GIVEN PASSAGE:

/// <summary>
/// Encrypts a block of data.
/// </summary>
/// <param name="hKey">
/// The handle of the key to use to encrypt the data. This handle is obtained from one of the key creation functions, such as <see cref="BCryptGenerateSymmetricKey(SafeAlgorithmHandle, byte[], byte[], BCryptGenerateSymmetricKeyFlags)"/>, <see cref="BCryptGenerateKeyPair(SafeAlgorithmHandle, int)"/>, or <see cref="BCryptImportKey(SafeAlgorithmHandle, string, byte[], SafeKeyHandle, byte[], BCryptImportKeyFlags)"/>.
/// </param>
/// <param name="pbInput">
/// The address of a buffer that contains the plaintext to be encrypted. The cbInput parameter contains the size of the plaintext to encrypt.

RECORD LIST:
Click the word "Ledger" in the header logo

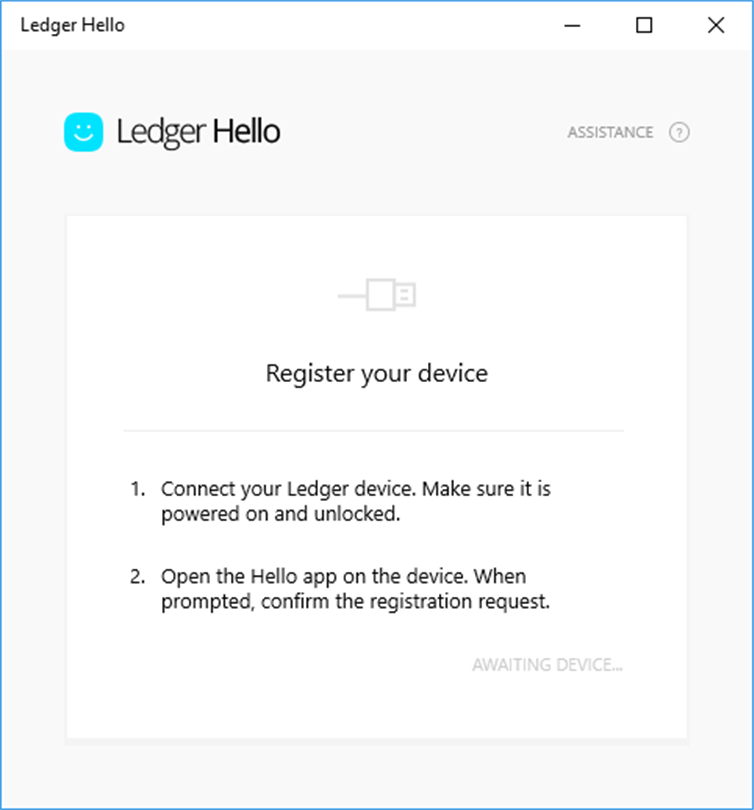(x=161, y=131)
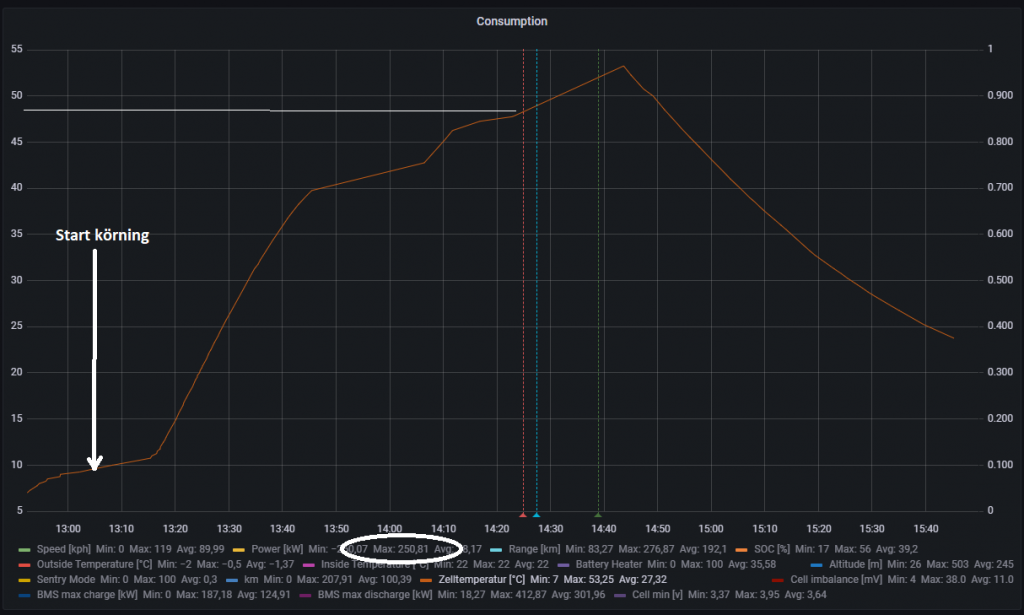Change the Altitude [m] series color swatch
The image size is (1024, 615).
pyautogui.click(x=816, y=564)

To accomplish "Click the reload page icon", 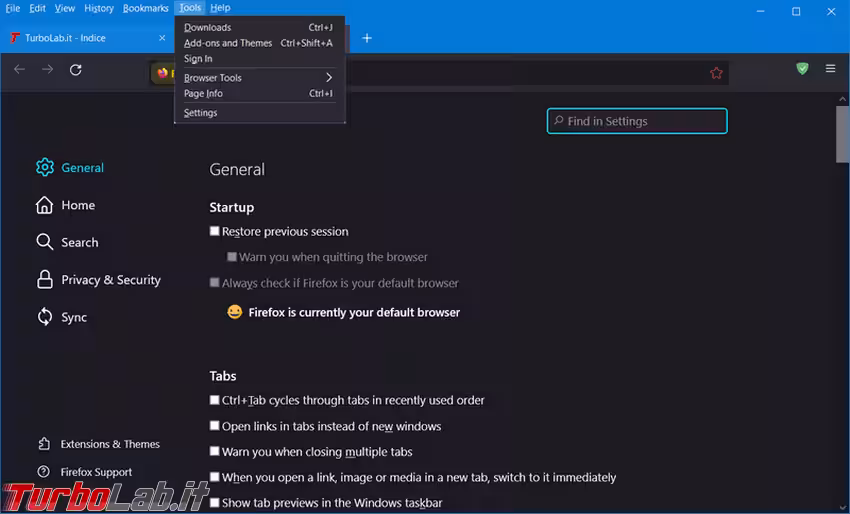I will [76, 70].
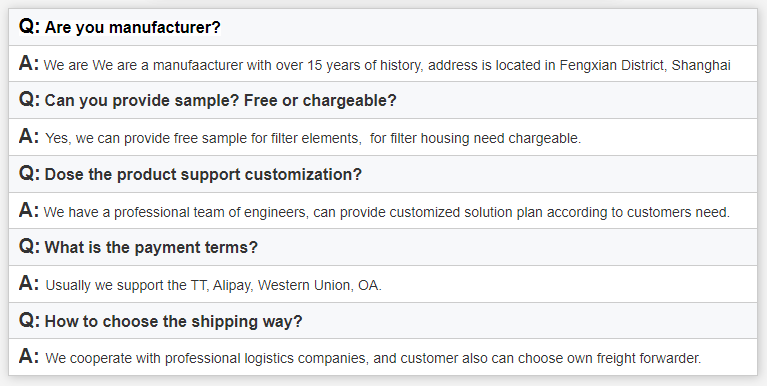Click the answer about free sample for filter elements
Image resolution: width=767 pixels, height=386 pixels.
313,138
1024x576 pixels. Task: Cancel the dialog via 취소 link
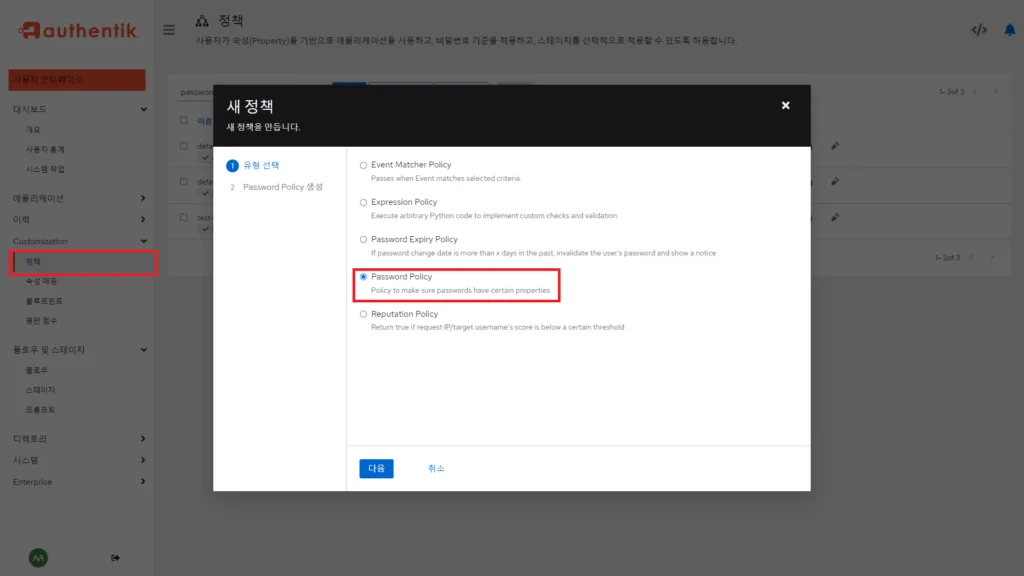(x=435, y=468)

SET EXERCISE A:
Answer these from the documentation comment on encrypting a block of data:
(i) What does the summary say the documented member does?
(ii) Which parameter holds the size of the plaintext to encrypt?
(iii) Which three key creation functions are named as sources of the hKey handle?
SET EXERCISE B:
Extend the documentation comment on encrypting a block of data from the point where it stops.

EXERCISE RESPONSE A:
(i) It encrypts a block of data.
(ii) cbInput.
(iii) BCryptGenerateSymmetricKey, BCryptGenerateKeyPair, and BCryptImportKey.

EXERCISE RESPONSE B:
/// </param>
/// <param name="pPaddingInfo">
/// A pointer to a structure that contains padding information. This parameter is only used with asymmetric keys and authenticated encryption modes. If an authenticated encryption mode is used, this parameter must point to a BCRYPT_AUTHENTICATED_CIPHER_MODE_INFO structure. If asymmetric keys are used, the type of structure this parameter points to is determined by the value of the dwFlags parameter. Otherwise, the parameter must be set to NULL.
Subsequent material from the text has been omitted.